Question of the Week: 12/3-12/9/18

In your opinion, what’s the “classic” Civil War Christmas story/account?

20 Responses to Question of the Week: 12/3-12/9/18

    1. Wasn’t he precious? Actually, Hardee should have written the note. With Sherman’s tactical skill, he would probably have taken until March to take it.

      1. Oh, I don’t know about that. Sherman did a pretty effective job of operating in enemy territory after abandoning his supply lines and lines of communication. It culminated in the quick and effective taking of Fort McAllister, which effectively sealed Savannah’s fate. Besides, Hardee couldn’t write the note – he was too busy getting out of Dodge.

      2. I would hardly refer to his field trip without any opposition as an operation. More like a hike in pleasant weather, Boy Scouts with an attitude.

      3. The weather wasn’t consistently pleasant.

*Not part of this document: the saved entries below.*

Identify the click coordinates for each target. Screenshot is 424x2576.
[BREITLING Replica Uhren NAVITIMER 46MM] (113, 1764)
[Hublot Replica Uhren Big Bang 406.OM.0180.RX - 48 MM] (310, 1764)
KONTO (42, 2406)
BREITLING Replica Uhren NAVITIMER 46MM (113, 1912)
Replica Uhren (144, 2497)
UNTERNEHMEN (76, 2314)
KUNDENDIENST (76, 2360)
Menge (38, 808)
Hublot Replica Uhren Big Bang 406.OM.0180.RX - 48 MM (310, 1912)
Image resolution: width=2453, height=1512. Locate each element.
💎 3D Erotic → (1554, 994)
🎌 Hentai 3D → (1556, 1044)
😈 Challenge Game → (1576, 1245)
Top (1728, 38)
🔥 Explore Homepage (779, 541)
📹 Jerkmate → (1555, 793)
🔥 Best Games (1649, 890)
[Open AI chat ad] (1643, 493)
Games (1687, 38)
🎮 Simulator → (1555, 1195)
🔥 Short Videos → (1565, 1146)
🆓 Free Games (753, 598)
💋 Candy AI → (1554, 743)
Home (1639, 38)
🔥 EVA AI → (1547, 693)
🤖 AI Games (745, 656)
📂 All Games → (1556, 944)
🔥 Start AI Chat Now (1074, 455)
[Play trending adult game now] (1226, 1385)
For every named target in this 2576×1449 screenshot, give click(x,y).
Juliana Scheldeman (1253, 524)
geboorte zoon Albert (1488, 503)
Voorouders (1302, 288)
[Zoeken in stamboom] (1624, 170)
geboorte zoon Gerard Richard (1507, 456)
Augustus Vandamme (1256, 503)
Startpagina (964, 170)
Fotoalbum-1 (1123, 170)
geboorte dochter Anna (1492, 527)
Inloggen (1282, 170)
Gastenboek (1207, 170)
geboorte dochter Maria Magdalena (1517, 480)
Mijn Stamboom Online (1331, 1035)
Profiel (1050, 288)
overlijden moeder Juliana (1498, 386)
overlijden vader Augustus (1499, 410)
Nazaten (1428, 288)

And when Sherman departed Atlanta (after initial reservations by Grant), his supply line was left vulnerable to depredations by Brother Wheeler. Likewise, had Brother Hood decided to change direction things could have become challenging. “The flag that makes you free ….”.

      4. I was back on topic. But I cannot leave the gauntlet on the ground…. Wheeler? Wheeler was rarely a threat to a roving troop of Girl Scouts!. Forrest loathed him. Sherman had NO opposition through Georgia save a tragic band of overenthusiastic and underskilled state militia. Hood’s March Up Country gave Sherman two choices-the difficult one of bringing Hood to heel, and the flamboyant and easy one. Had Hood destroyed Schofield at Spring Hill, the red head’s Christmas gift would have looked less valuable. But a vengeful war against defenseless civilians, exceeding even Lieber’s liberal interpretation of permissible actions, is so much more rewarding.

        Anyway, I like the various stories of Christmas truces and snowball fights.

      5. Probably an accurate assessment of Wheeler, although using Forrest as a reference isn’t the wisest choice (contrary to popular “wisdom”, Bedford was also far from perfection personified – see Failure in the Saddle). As for the Lieber Code and the March, I’ll leave that to the facts rather than to the folklore.

      6. Forrest had more than a few blemishes, but was unequaled when the odds were anywhere near equivalent, or even less. His time with Hood was hardly his best work, but as shot up as he was, he might be slightly excused. And as far as the clear violations of the Lieber Code, there are more than enough remonstrations from Union generals to show it to have been fact, not the Southern Legend.

      1. That’s cool. I’m with Castel. I think Sherman is the Northern version of Jackson; strategically gifted, tactically inept. But back to the topic…How about Jackson and Lee at Fredricksburg.?

      2. Actually, we appear to agree on Sherman’s tactical skills (although lowering them to Stonewall’s tactical aptitude gives me pause). But Savannah was the result of operational decisions and execution. Once Sherman got to Savannah, the tactical issue was pretty much reduced to grabbing McAllister. That was pulled off in less than an hour.

      3. I think we agree on Hazen. An under-appreciated field officer who was always in the thick of things – especially Stones River, Chickamauga, Atlanta Campaign, etc. He opened the Cracker line at Chatt and made short work of McAllister..

      4. Without exploring all of the (many) post-war “conflicts” he got himself into (including taking on Lincoln, Jr.), I think it’s safe to say that “he may been an a——e but he was our a——e”. .

  1. Capt. Charles Anderson’s account of Christmas 1862 as celebrated by Forrest’s command while on the First West Tennessee Raid.